Tuesday, February 28, 2017

William Hastie

William Hastie was born on November 17, 1904 in Knoxville, Tennessee. He graduated as his high school valedictorian in 1921 and went to attend Amherst College in Amherst, Massachusetts where he majored in mathematics. He graduated first in his class and valedictorian in 1925. After teaching for two years in Brodertown, New Jersey, Hastie attended Harvard Law School where he was a member of the law review and graduated in 1930.

After passing the bar exam in 1930, Hastie joined the law firm of Charles Hamilton Houston. Houston, who ran his law firm along with his father, was also the Dean of Howard University Law School in Washington, DC. In addition to becoming a partner in the firm, Houston persuaded Hastie to become a professor at Howard Law School.
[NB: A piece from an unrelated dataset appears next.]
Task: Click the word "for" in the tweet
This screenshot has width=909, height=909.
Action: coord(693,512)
He taught at the Law School until 1946 and one of his first students was Thurgood Marshall (the future first African American Supreme Court Justice).

Hastie was one of the founding members of the Washington, DC chapter of the New Negro Alliance. The Alliance believed in the motto “Don’t buy where you can’t work.” One of his first prominent cases was New Negro Alliance v. Sanitary Grocery Co. A local court issued an injunction against blacks who were picketing against chains stores in black communities which only hired white employees. Hastie lost in a lower court and an Appeals Court ruling, the case eventually went to the US Supreme Court where it was overturned due to the Norris-LaGuardia Act. The court ruled that “peaceful and orderly dissemination of information by those defined as persons interested in a labor dispute concerning 'terms and conditions of employment' in an industry or a plant or a place of business should be lawful; that, short of fraud, breach of the peace, violence, or conduct otherwise unlawful, those having a direct or indirect interest in such terms and conditions of employment should be at liberty to advertise and disseminate facts and information with respect to terms and conditions of employment, and peacefully to persuade others to concur in their views respecting an employer's practices.”
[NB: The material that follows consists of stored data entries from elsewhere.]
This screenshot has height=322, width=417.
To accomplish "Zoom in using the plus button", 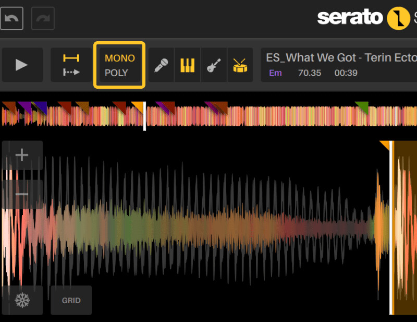I will 22,154.
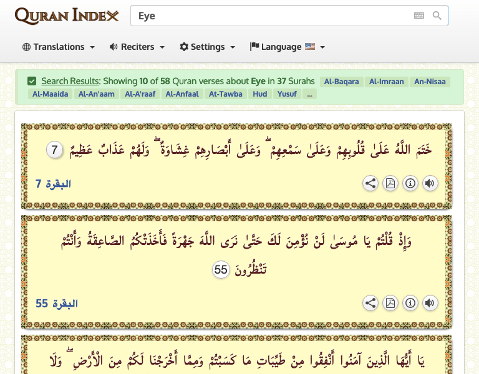Show info for verse Al-Baqara 7
479x374 pixels.
pos(410,183)
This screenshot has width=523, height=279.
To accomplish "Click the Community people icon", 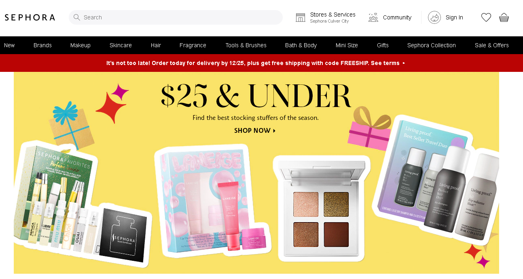I will click(x=373, y=17).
In 1933, Hastie was appointed to Assistant Solicitor. He advised the federal government on racial matters and was asked to draft legislation related to the US Virgin Islands. He drafted the Organic Act of 1936, which established a fully elective legislature in the Virgin Islands and allowed for residents to vote regardless of their property, income, or gender. Hastie was then appointed by President Roosevelt as District Judge in the Virgin Islands, making him the first African American Federal judge. Although the appointment was for a four year term, Hastie resigned to take over as the Dean of Howard Law School in 1939.

A year later, Hastie stepped down from his position with the law school in order to accept a position as a civilian aid to the Secretary of War. He was brought in to help in advising on ways to eliminate segregation within the armed forces, especially within the Army Air Force. Despite his efforts, segregation was still being employed in training facilities and there was inequality in the assignments given to black and white servicemen. He eventually resigned his position.
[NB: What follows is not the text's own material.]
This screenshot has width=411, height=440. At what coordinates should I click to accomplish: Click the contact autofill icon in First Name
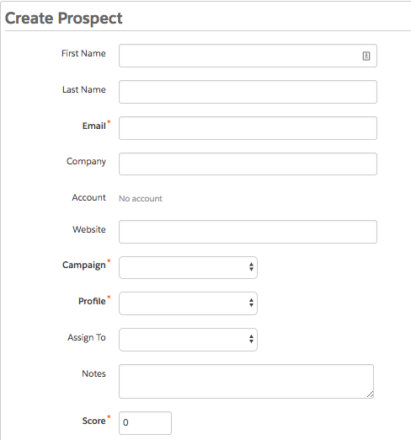point(366,56)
Hastie fought against racism in major federal lawsuits with Thurgood Marshall. In Smith v. Allwright, they challenged the 1923 Texas state law that authorized a political party to establish its internal rules; the Democratic Party required all voters in its primary to be white. Texas had used poll taxes and the white primary to exclude blacks, Mexican Americans, and other minorities from voting. The case made it to the US Supreme Court and the Court ruled that the restricted primary denies equal protection under the law according to the Fourteenth Amendment. “By delegating its authority to the Democratic Party to regulate its primaries, the state was allowing discrimination to be practiced, which was unconstitutional.”

In 1946, Hastie and Marshall worked together in Morgan v. Virginia. Chapter 161S of the Code of Virginia required racial segregation on commercial interstate buses. Irene Morgan was riding a Greyhound bus to Maryland when was arrested for refusing to give up her seat to a white person. Instead of relying upon the Equal Protection clause of the Fourteenth Amendment, Hastie and Marshall argued that the law violated the Interstate Commerce Clause of the constitution. The Supreme Court ruled that, due to the Interstate Commerce Clause, state laws cannot regulate commercial intestate passenger travel.

After winning his case, Hastie was nominated by President Harry S. Truman to serve as the Governor of the Virgin Islands. He became the first black Governor of any United States territory. In 1949, President Truman appointed him to the U.S. Court of Appeals, Third Circuit, where he served until 1968. He then took the position of Chief Judge until he retired in 1968. President Kennedy had considered appointing him to the US Supreme Court but worried that he would not be able to get him confirmed with the racial climate at the time.

William Hastie died on April 14, 1976 in Norristown, Pennsylvania. Before his death, Yale University gave him an honorary degree stating; “Your work has earned the admiration of your peers. Skilled and creative in your employment of legal knowledge, sensitive arbiter of social conflicts, you speak for the finest tradition of Anglo-American law.”